Oh, Okay – No Problem!

You Gotta love this one! CIO magazine is reporting that a “legislative representative to the League of California Cities urged the CalPERS Investment Committee Monday to think “out of the box” in finding a way to exceed its 7% investment return projections, saying that cities won’t be able to pay their monthly contributions to the pension plan if returns are that low.” No problem! I’m sure that they will be able to find a magic potion that will all of a sudden create new and exciting investment opportunities for this fund and all market participants!

Dane Hutchings cited a CalPERS September 2017 report, which showed that 180 of the 449 cities and towns that participate in CalPERS had an individual funding ratio of between 60% and 70% (on an actuarial basis).  Hutchings also warned that a significant number of those communities could fall between the 50% and 60% funded when new CalPERS data come out in August.

CalPERS is in the midst of a three-year plan to lower yearly expected investments to 7% from 7.5% because of diminished (more realistic?) return expectations. As returns expectations drop, CalPERS’s unfunded liability increases (under GASB accounting), therefore it must increase contributions from employers whose employees are in the pension plan, meaning the state, cities, towns, special districts, and school systems that makeup CalPERS must pay more.

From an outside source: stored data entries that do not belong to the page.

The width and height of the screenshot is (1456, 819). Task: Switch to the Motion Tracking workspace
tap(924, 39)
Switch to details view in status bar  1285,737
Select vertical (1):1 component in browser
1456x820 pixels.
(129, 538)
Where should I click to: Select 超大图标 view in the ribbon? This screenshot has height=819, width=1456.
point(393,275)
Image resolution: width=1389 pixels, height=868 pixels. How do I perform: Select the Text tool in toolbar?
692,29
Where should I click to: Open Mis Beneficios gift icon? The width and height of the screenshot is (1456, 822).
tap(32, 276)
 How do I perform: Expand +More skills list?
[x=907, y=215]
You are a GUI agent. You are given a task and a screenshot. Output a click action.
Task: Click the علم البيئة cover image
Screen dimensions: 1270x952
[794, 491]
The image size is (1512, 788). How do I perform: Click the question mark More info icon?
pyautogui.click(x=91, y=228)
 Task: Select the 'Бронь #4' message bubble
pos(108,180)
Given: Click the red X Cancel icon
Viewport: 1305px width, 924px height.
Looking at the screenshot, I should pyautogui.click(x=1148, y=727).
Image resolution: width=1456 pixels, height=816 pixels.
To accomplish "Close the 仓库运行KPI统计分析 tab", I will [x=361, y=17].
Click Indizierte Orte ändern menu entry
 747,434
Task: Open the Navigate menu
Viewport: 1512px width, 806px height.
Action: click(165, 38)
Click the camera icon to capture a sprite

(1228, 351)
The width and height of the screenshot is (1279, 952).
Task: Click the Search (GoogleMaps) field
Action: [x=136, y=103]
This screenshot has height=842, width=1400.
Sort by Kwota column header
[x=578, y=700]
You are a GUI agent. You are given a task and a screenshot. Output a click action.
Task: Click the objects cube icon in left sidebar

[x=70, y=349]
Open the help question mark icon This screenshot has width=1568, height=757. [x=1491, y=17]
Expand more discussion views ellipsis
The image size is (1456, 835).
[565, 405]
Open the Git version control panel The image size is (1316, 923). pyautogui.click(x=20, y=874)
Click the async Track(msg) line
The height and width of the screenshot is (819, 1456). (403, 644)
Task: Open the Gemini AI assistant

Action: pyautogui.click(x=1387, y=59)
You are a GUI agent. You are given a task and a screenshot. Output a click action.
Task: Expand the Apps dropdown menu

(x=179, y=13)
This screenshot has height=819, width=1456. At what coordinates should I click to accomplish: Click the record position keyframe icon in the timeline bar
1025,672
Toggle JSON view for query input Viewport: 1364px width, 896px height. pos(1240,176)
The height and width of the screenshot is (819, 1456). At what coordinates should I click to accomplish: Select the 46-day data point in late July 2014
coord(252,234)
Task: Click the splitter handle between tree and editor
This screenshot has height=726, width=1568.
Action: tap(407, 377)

How about valuing public pension liabilities using a more realistic discount rate and separating that rate (for contribution purposes) from the return on asset (ROA) assumption? DB plans used to be managed against their liabilities and not the ROA.  Trying to enhance a return will guarantee more volatility, but not necessarily an equivalent pick-up in return.

If plan sponsors began using a mark-to-market evaluation of their liabilities they would understand that the present value of those liabilities changes along with movement in interest rates.  A DB plan does not need to achieve its ROA objective in a rising rate environment given that the present value of the plan’s liabilities is falling. A 4-5% return would look heroic in a market environment, such as that! Have they conducted an asset exhaustion test to calculate the actual ROA needed to keep the plan solvent? Let’s apply some real solutions to this problem and not HOPE for unrealistic returns.